**Word and element pointing records:**
——

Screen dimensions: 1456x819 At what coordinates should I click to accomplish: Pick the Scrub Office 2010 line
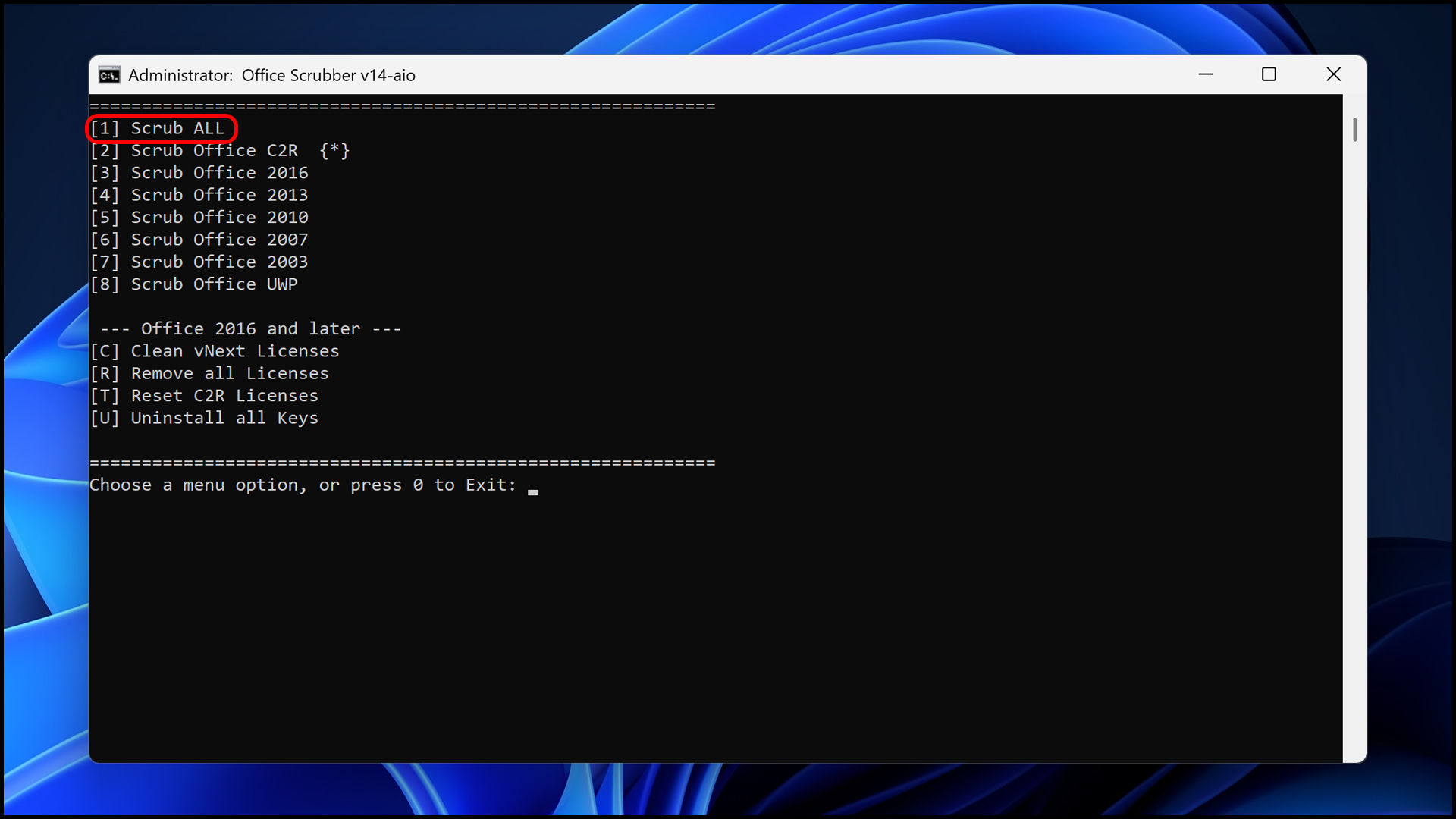pyautogui.click(x=199, y=218)
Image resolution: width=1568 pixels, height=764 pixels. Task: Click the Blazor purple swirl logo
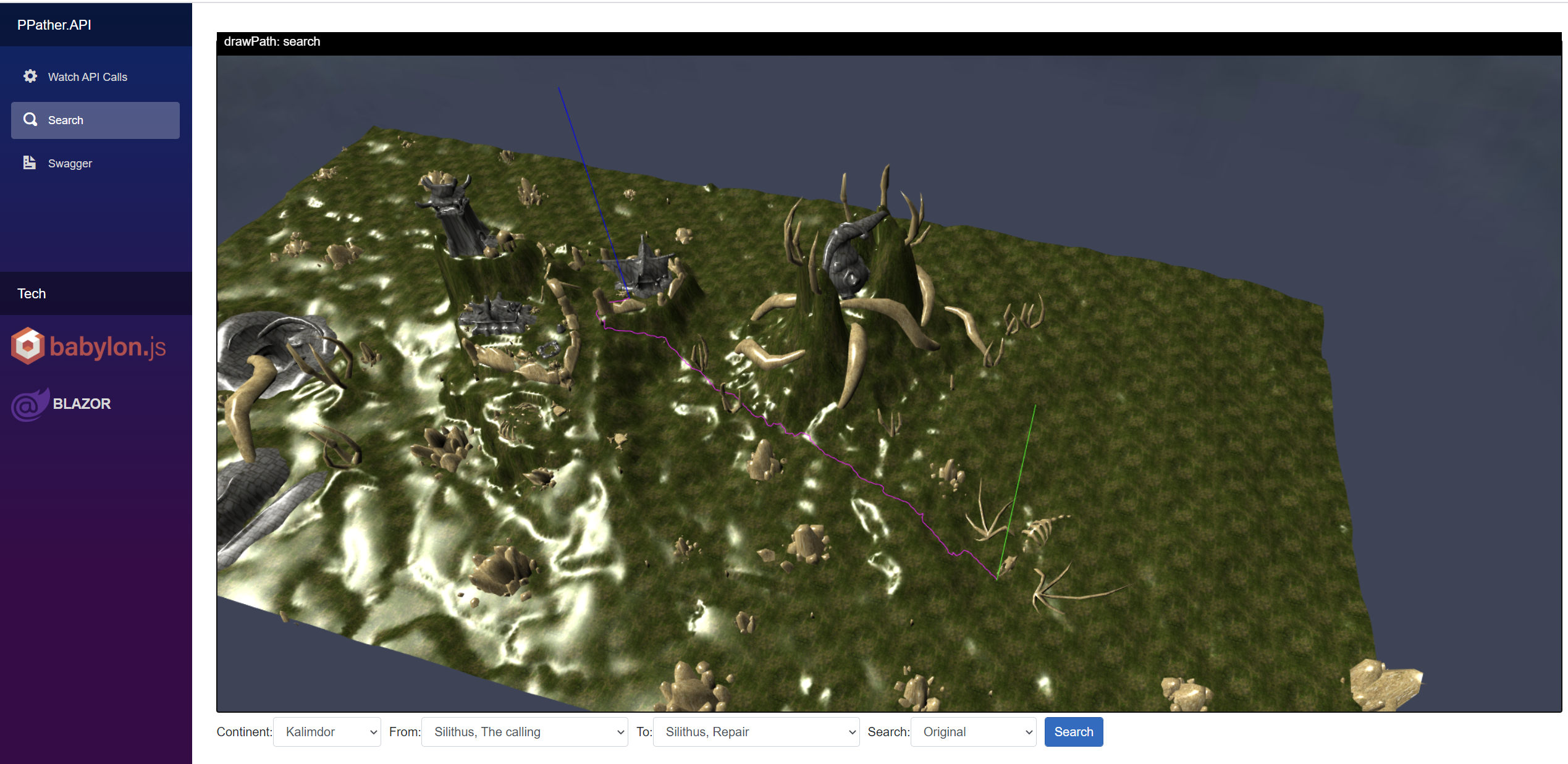pos(29,405)
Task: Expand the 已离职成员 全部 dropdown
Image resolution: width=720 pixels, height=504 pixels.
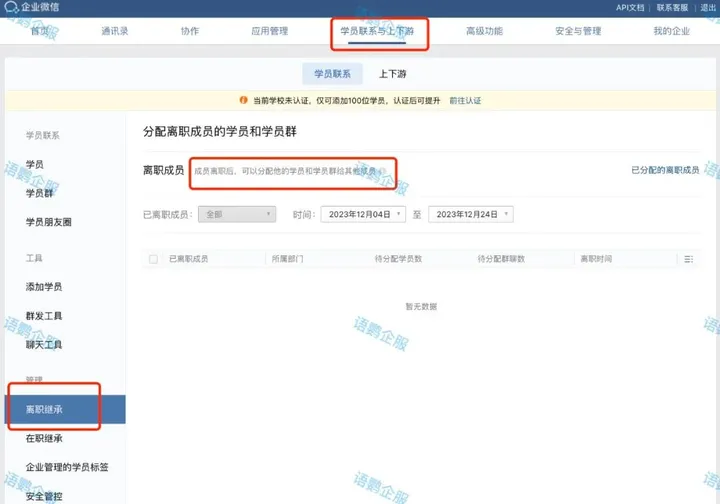Action: click(238, 214)
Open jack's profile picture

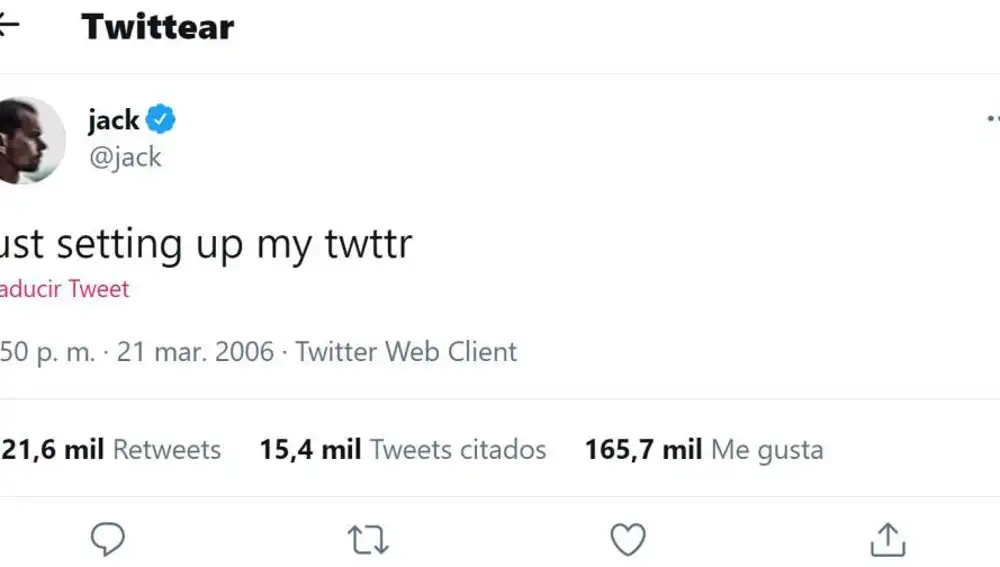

——

Output the lines of the records above exactly as they appear, leaving out the pictures.

**WRITTEN ANSWER:**
Screen dimensions: 1456x819 At what coordinates should I click to accomplish: Pick the Scrub Office 2010 line
pyautogui.click(x=199, y=218)
Image resolution: width=1568 pixels, height=764 pixels. Task: Click the Blazor purple swirl logo
pos(29,405)
Task: Expand the 已离职成员 全部 dropdown
Image resolution: width=720 pixels, height=504 pixels.
Action: click(238, 214)
Open jack's profile picture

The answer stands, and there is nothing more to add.